▶ Objective: Reproduce the data verbatim from the line containing "Identify the location of Save." through the line containing "Collaboration is located", both lines included.
--- start of Task input ---
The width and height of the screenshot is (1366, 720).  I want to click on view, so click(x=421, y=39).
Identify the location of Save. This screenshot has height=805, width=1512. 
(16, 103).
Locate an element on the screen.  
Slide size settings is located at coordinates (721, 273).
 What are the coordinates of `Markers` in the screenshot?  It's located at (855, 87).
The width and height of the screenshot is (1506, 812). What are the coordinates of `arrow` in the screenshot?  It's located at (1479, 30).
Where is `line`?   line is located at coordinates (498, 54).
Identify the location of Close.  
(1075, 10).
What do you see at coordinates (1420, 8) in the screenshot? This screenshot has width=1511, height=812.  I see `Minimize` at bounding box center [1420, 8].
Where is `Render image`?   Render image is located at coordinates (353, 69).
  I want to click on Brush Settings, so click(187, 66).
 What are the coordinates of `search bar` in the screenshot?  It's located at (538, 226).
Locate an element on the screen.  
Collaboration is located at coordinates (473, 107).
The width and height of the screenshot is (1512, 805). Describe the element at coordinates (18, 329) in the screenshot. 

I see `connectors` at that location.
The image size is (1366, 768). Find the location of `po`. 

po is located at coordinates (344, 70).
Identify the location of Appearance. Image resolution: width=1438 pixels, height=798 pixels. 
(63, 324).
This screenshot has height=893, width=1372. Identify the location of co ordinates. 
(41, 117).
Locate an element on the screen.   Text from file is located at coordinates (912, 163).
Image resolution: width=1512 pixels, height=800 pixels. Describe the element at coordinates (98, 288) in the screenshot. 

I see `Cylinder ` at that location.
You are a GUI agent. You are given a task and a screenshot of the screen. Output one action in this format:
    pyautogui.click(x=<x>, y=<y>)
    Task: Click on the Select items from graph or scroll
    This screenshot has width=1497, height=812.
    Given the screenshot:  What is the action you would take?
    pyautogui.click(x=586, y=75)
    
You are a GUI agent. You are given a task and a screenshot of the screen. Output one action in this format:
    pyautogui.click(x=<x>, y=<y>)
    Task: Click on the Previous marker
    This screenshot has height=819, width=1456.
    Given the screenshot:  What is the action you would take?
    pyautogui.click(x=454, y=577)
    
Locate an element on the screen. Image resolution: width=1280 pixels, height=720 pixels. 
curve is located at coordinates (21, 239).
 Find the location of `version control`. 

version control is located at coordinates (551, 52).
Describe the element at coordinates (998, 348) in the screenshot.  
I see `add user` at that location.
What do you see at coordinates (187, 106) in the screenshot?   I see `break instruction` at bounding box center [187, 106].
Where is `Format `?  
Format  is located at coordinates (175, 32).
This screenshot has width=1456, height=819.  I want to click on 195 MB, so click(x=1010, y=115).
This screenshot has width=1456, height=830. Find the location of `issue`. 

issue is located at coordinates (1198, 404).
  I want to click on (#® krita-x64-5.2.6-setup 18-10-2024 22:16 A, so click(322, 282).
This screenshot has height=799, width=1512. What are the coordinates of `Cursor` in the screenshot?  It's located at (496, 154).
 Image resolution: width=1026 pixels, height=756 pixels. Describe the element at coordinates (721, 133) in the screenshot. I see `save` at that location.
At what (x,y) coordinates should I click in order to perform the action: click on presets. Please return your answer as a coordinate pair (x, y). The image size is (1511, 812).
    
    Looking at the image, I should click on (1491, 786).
--- end of Task input ---
▶ Solution for this exercise:
Identify the location of Save. This screenshot has height=805, width=1512. 
(16, 103).
Locate an element on the screen.  
Slide size settings is located at coordinates (721, 273).
 What are the coordinates of `Markers` in the screenshot?  It's located at (855, 87).
The width and height of the screenshot is (1506, 812). What are the coordinates of `arrow` in the screenshot?  It's located at (1479, 30).
Where is `line`?   line is located at coordinates (498, 54).
Identify the location of Close.  
(1075, 10).
What do you see at coordinates (1420, 8) in the screenshot? This screenshot has width=1511, height=812.  I see `Minimize` at bounding box center [1420, 8].
Where is `Render image`?   Render image is located at coordinates (353, 69).
  I want to click on Brush Settings, so click(187, 66).
 What are the coordinates of `search bar` in the screenshot?  It's located at (538, 226).
Locate an element on the screen.  
Collaboration is located at coordinates (473, 107).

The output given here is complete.